* Goal of the exercise: Copy the rows word for word, from the line with "Screen dimensions: 1036x1166" to the line with "Grab the クーポンリスト textarea resize handle".

-- Start of Material for the task --

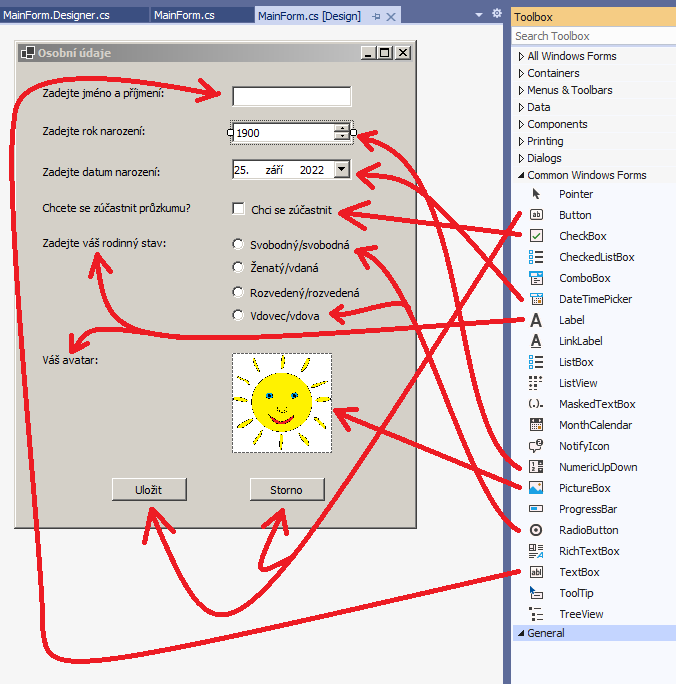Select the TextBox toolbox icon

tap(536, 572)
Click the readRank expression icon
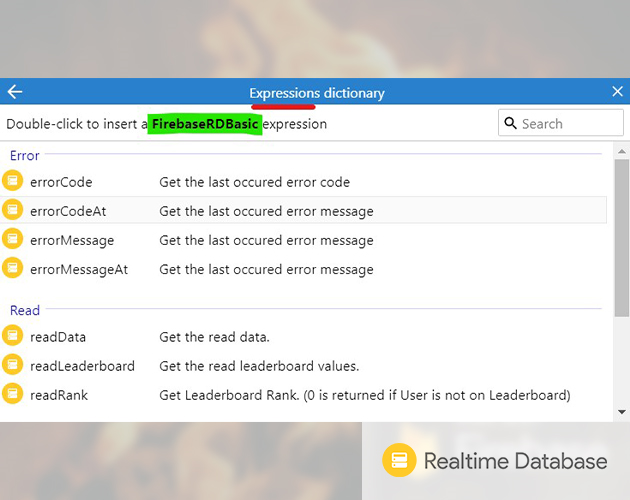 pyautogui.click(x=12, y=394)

-- End of Material for the task --
-- Start of Material for the task --

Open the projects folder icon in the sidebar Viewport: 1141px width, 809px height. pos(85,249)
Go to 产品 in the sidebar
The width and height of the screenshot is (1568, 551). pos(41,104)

-- End of Material for the task --
-- Start of Material for the task --

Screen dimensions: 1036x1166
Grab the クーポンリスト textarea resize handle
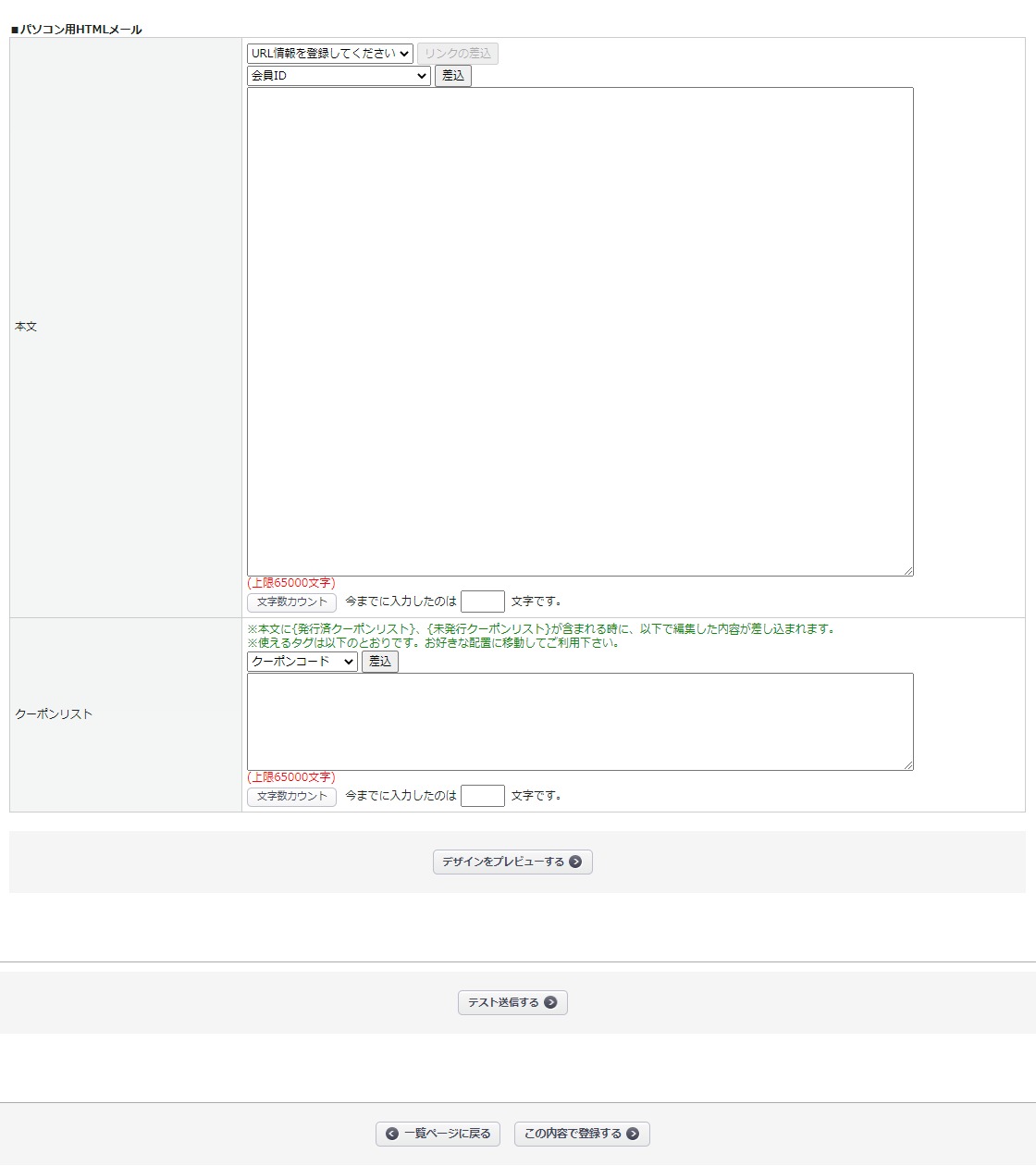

-- End of Material for the task --

* Solution to the problem:
Screen dimensions: 1036x1166
Grab the クーポンリスト textarea resize handle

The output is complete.